Deloitte Consulting LLP and the RFID Research Center at the University of Arkansas (UA) announced on Nov. 16 they have developed a method to monitor and control conditions in the so-called "cold chain," the distribution chain of perishable goods. Their in-transit study, made possible by Chiquita Brands International, found broad inconsistencies in temperature within environmentally controlled trailers.
"Loss and damage of perishable goods during storage and transportation is a substantial global issue, with some industry sources estimating that losses of up to 33 percent on perishable freight are common," said Doug Standley, Deloitte Consulting. "In addition to negatively impacting manufacturers' and distributors' financial results, these losses contribute to waste, pollution, inefficient utilization of resources and illnesses caused by poor handling.
"When these adverse events -- such as unacceptable temperature changes -- occur, being able to quickly alert all parties and take remedial action can provide real value and go a long way toward resolving the issue," Standley added. "The good news is that emerging technologies are now ready to address this issue. We believe that, through our advanced cold chain research and experience, we have developed an economically feasible solution for manufacturers and distributors."
The research confirmed that the temperature within a shipping container can vary up to 35 percent from pallet to pallet, creating a potentially unacceptable environment for perishable goods.
"Our research, which utilized emerging wireless, sensor and Internet applications, was able to monitor and control temperatures and provide sufficient tracking to ensure item-level quality," said Bruce Westbrook, leader of the Consumer Business Consulting practice for Deloitte & Touche USA. "The research leveraged these technologies without specific vendor bias to develop a neutral intelligent cold chain perspective that can serve the global supply chain marketplace."

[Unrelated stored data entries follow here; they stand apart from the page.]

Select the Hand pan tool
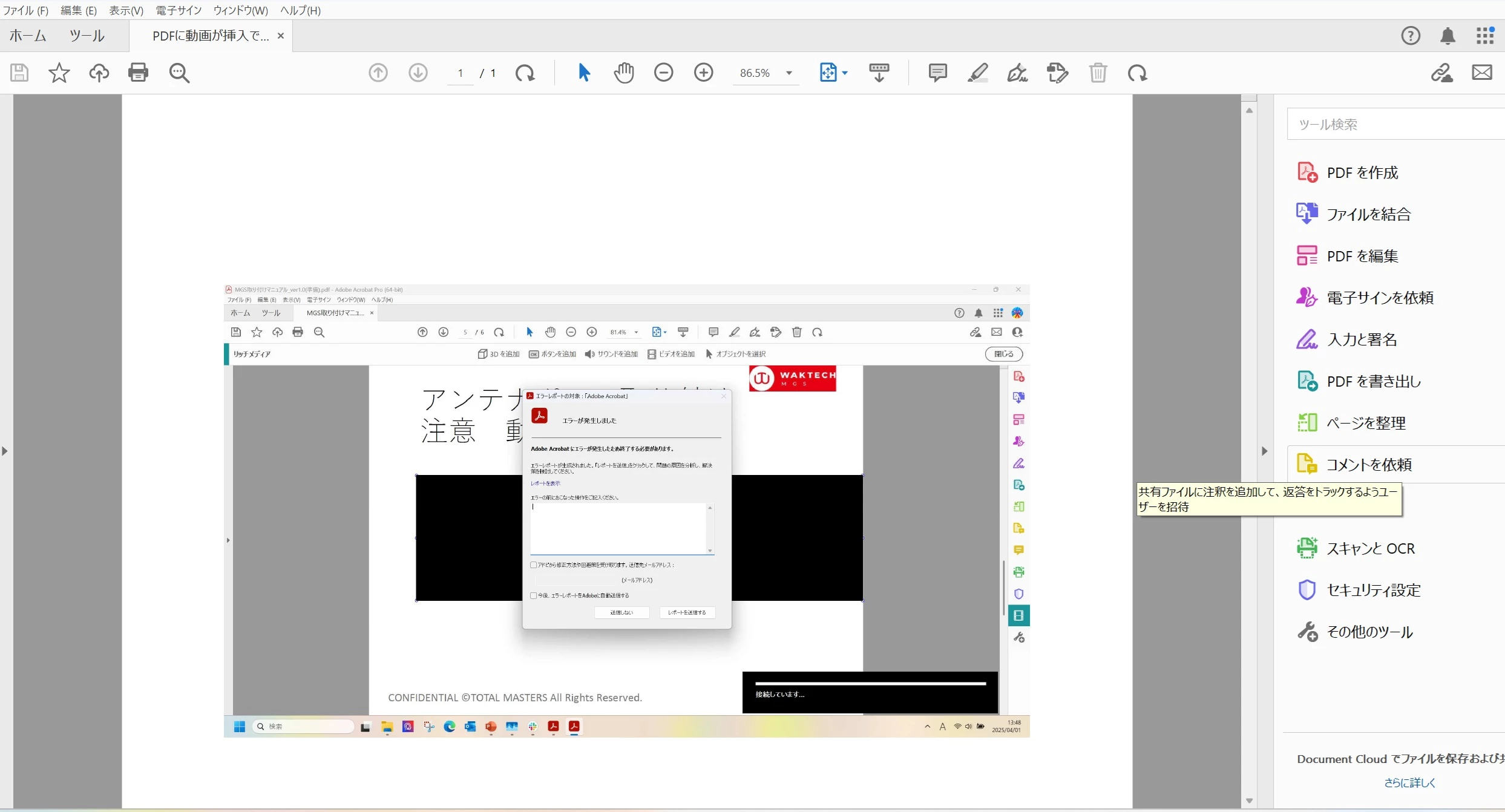Viewport: 1505px width, 812px height. tap(624, 73)
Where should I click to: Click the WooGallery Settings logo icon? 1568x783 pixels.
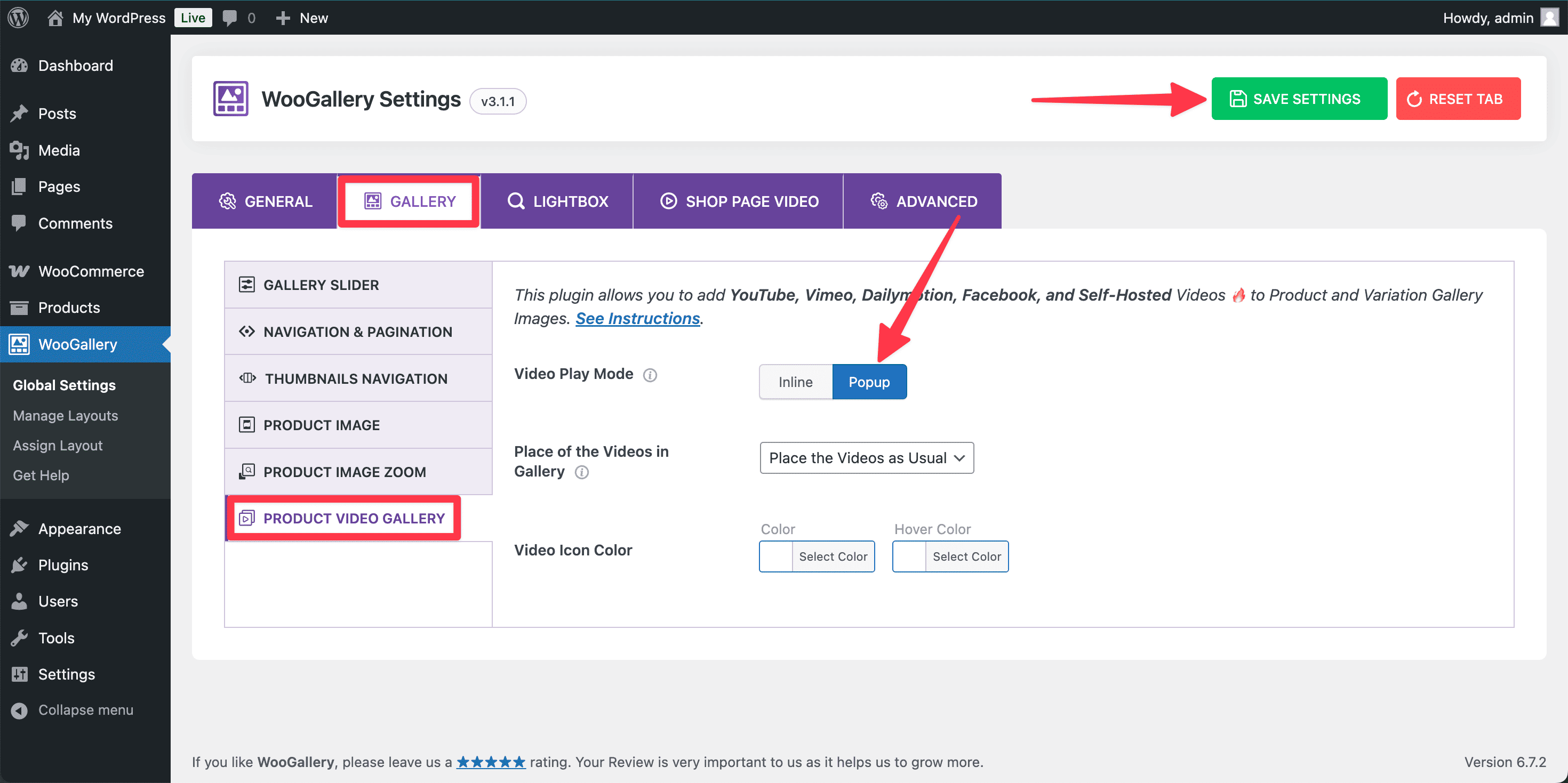click(230, 99)
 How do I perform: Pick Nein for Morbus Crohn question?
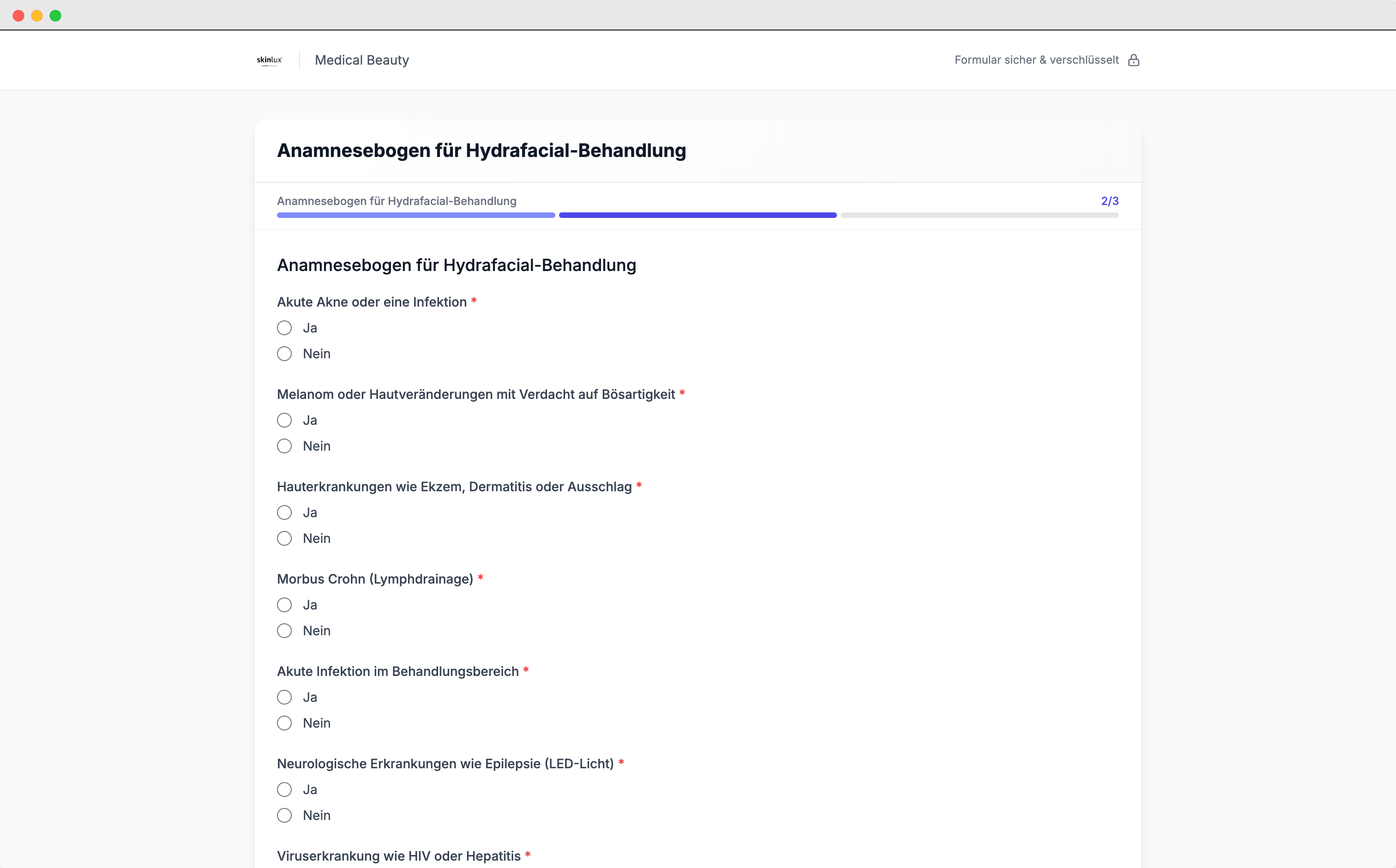tap(284, 631)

Deloitte Consulting and University of Arkansas collaborated with Chiquita Brands International for a real-world application of the research; Chiquita provided refrigerated trucks and perishable products from its live supply chain.
"This project showed that wireless and sensory technologies are a reliable, cost-effective way to investigate temperature and other conditions within a supposedly environmentally controlled trailer," said Bill Hardgrave, director of the UA RFID Research Center. "The preliminary data from the experiment are already beginning to provide insight into a 'real world' environment that until now had been prohibitively expensive to track. Overall, this project -- even at this early stage -- is rapidly bringing into focus the vision of a truly intelligent cold chain."
Deloitte Consulting LLP and the University of Arkansas are publishing opinion and analysis papers on cold chain applications for wireless sensor systems. Deloitte Consulting is a strategic sponsor of the University of Arkansas RFID Research Center.